Edited to correct the decimal place, didn't check Andy on that. Chris caught it but still seems to think below it's dtons?
 
Originally posted by RainOfSteel:


33K dtons for a hull? I'm pretty sure the Imperial Palace has armor on top of that. :D Just think of what that will mass per factor!

A factor of 15 armor (16% of total ship mass) will be 5,983,986 dtons. If all of the armor is considered to be the hull (ie no internal bracing) then it would be 28.23m thick. That would be 92 feet, 7 1/8 inches of solid metal armor.
 
Yet one more point in favor of my heretical leanings that "tons" in starship design should be and have always been meant as mass tons and not displacement tons.
 
Hi !

Randy, is there perhaps a bug somewhere ?
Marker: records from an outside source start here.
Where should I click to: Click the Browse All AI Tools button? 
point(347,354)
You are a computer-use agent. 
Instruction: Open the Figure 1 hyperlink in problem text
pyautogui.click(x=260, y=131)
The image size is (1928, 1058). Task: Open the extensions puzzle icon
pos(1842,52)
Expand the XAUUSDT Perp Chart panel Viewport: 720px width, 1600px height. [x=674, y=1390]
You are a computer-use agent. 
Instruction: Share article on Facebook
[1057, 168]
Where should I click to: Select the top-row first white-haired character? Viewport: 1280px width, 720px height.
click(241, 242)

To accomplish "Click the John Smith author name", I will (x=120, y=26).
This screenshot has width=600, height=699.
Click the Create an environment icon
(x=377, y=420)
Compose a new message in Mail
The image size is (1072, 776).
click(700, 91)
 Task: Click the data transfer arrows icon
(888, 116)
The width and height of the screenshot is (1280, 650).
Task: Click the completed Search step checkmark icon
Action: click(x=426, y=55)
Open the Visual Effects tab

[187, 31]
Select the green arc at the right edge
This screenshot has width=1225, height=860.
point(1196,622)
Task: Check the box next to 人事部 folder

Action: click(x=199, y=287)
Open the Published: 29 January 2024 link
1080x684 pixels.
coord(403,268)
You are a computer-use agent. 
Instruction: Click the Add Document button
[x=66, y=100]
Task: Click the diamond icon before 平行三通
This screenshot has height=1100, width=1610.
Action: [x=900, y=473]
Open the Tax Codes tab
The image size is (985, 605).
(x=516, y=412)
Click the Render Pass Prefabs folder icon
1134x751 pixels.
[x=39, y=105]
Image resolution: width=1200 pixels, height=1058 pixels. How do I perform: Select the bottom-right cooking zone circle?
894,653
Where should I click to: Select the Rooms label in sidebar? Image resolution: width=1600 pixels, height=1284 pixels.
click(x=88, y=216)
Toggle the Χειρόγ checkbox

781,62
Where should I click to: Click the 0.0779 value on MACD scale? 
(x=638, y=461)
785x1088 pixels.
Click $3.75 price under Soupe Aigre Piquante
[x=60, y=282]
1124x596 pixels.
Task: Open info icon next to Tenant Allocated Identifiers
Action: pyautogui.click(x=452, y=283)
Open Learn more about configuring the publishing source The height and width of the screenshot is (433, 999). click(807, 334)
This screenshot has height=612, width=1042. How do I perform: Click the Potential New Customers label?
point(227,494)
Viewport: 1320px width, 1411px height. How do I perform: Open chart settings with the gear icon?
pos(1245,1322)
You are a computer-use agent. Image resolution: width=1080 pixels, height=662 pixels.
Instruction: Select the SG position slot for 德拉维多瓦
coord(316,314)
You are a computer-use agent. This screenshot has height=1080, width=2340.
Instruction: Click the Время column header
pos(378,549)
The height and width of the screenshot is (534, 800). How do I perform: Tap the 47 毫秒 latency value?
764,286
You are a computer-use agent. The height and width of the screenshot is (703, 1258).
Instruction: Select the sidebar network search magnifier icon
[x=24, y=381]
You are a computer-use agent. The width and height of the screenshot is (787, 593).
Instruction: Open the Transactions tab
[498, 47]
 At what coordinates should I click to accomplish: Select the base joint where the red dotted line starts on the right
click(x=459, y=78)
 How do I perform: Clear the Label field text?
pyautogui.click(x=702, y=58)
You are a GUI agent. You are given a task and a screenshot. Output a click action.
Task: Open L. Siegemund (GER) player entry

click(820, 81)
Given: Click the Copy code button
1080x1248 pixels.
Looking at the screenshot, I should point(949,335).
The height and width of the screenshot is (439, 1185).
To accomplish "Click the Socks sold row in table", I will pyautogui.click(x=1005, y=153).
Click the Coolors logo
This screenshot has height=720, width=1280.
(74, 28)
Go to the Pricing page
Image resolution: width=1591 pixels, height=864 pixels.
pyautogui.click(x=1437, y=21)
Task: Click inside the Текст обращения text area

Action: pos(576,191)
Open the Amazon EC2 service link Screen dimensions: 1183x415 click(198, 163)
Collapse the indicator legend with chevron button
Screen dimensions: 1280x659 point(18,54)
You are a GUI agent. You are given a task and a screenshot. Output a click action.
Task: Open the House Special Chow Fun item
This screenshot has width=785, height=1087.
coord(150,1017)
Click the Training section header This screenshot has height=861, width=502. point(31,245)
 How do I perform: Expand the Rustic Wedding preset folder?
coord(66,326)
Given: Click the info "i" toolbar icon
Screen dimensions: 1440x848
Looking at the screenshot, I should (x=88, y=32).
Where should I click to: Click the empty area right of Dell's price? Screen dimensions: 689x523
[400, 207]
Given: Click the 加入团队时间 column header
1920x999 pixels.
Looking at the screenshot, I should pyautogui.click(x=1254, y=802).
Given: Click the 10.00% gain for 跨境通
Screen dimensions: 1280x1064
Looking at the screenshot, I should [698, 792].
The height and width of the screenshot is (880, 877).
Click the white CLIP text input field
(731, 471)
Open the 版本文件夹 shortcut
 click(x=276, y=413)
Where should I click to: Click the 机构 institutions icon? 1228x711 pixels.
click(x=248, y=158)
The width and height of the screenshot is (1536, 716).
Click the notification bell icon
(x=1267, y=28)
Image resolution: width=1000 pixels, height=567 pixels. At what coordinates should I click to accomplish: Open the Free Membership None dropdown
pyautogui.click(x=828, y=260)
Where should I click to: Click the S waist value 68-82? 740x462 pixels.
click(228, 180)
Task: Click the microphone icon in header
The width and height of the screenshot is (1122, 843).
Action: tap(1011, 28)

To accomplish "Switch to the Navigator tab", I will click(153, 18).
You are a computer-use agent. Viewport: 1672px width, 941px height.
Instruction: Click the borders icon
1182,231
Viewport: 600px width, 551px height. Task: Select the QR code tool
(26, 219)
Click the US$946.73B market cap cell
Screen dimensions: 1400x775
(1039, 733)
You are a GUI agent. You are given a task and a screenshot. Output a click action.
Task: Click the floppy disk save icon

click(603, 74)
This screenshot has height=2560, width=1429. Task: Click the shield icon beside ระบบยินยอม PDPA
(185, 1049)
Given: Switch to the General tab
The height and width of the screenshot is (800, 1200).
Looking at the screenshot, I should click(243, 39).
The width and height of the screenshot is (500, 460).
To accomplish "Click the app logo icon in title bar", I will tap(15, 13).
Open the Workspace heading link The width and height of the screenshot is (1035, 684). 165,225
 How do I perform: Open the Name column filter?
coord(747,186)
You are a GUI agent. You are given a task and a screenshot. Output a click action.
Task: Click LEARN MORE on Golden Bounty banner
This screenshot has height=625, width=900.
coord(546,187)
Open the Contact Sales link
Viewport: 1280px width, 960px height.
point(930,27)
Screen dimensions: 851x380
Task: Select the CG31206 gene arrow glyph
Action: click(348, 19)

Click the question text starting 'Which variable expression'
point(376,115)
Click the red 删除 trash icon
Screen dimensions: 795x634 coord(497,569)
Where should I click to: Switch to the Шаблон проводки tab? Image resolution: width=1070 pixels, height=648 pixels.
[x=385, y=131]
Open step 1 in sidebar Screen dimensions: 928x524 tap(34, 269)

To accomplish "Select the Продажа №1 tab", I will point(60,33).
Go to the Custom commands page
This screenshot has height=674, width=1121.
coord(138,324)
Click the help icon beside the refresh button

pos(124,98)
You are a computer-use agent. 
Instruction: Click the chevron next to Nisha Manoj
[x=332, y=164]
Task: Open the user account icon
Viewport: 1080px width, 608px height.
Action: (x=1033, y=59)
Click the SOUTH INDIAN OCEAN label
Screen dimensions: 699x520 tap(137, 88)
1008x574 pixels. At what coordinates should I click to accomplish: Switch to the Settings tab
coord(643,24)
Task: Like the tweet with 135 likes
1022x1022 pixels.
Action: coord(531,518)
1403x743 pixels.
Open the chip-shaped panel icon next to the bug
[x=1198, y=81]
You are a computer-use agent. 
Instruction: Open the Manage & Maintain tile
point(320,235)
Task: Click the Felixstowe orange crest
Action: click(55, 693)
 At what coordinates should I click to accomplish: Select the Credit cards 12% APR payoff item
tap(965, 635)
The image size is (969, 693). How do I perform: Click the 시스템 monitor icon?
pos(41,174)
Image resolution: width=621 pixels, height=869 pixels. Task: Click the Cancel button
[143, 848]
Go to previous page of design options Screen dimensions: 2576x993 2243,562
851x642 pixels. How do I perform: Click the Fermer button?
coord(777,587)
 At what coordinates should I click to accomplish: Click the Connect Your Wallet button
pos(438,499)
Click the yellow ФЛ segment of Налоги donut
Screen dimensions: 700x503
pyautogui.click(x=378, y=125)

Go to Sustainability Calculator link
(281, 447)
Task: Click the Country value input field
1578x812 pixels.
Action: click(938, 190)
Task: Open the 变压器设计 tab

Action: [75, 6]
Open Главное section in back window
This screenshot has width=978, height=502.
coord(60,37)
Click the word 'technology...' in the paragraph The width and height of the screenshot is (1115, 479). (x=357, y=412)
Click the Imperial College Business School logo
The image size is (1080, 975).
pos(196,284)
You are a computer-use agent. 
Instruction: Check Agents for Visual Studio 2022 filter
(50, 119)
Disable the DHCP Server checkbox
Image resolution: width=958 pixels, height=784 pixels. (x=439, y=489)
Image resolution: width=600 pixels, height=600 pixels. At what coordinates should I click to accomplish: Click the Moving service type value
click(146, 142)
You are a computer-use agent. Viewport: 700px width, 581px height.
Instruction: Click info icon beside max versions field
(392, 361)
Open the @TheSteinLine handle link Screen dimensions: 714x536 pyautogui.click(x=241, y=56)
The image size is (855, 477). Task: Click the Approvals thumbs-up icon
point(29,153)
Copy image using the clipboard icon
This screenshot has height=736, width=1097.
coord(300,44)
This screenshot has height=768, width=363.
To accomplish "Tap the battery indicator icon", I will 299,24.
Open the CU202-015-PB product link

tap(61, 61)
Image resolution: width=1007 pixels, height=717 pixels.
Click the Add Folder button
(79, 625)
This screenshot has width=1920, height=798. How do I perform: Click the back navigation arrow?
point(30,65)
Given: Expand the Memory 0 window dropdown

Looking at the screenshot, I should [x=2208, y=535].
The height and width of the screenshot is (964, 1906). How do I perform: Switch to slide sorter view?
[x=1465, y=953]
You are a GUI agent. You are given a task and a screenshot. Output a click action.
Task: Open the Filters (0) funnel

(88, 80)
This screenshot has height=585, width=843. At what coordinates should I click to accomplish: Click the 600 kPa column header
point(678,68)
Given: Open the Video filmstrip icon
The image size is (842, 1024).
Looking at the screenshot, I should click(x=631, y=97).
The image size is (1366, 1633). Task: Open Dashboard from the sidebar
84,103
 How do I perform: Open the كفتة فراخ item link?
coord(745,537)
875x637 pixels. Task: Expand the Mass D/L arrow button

Using Ships for Windows it spits out around 2,8 million tons of additional mass for an armor value 15/F.
This results in an additional hull layer of a few cm's (18 cm using normal steel, quite less using superdense stuff).

The number 5,983,986... is this really mass in tons or displacement in dTons ?
Which ruleset did You use ?
 
I used his 37,399,913 tonnage as a base figure. In CT/HG (14m^3/dton) a factor 15 armor uses 16% of the displacement tonnage. I subtracted the armor tonnage of 5,983,986 dtons from the original then recomputed for the radius of the resulting 31,415,926.9 dtons of ship. That would be 471.77m subtracted from 500m leaves 28.23m for the armor hull.
 
Ah, thats a really funny HG thing


In MT they turned towards just specifying the mass of additional armor. So using some reasonable densities and calculating back to volume keeps the hull thickness in limits.

Guess assuming enhancement of internal structure might be a solution, too.
 
Or to add heresey on top of heresey HG armor might be some kind of early reactive force shield since it is tied to volume and not area.

The up-side, ships can maintain their canon look with lots of holes (port holes, hatches and such) while still being protected. As a bonus it also allows ships to be upgraded with more protection as long as sufficient volume/mass is available internally, like in a cargo hold.

The down-side is of course that it has no power requirement so how does it work.

Short of that yes, the best way to go is figure that most of the armor allotment on bigger ships is internal bracing and compartmentalization.
 
Dan makes a worthwhile point here, High Guard armour was never described - bonded superdense etc. were a Striker invention retconned into HG by implication in the Striker rules, and then canonised by MT ;)

High Guard armour could indeed be some sort of cold plasma designed to absorb laser beams etc.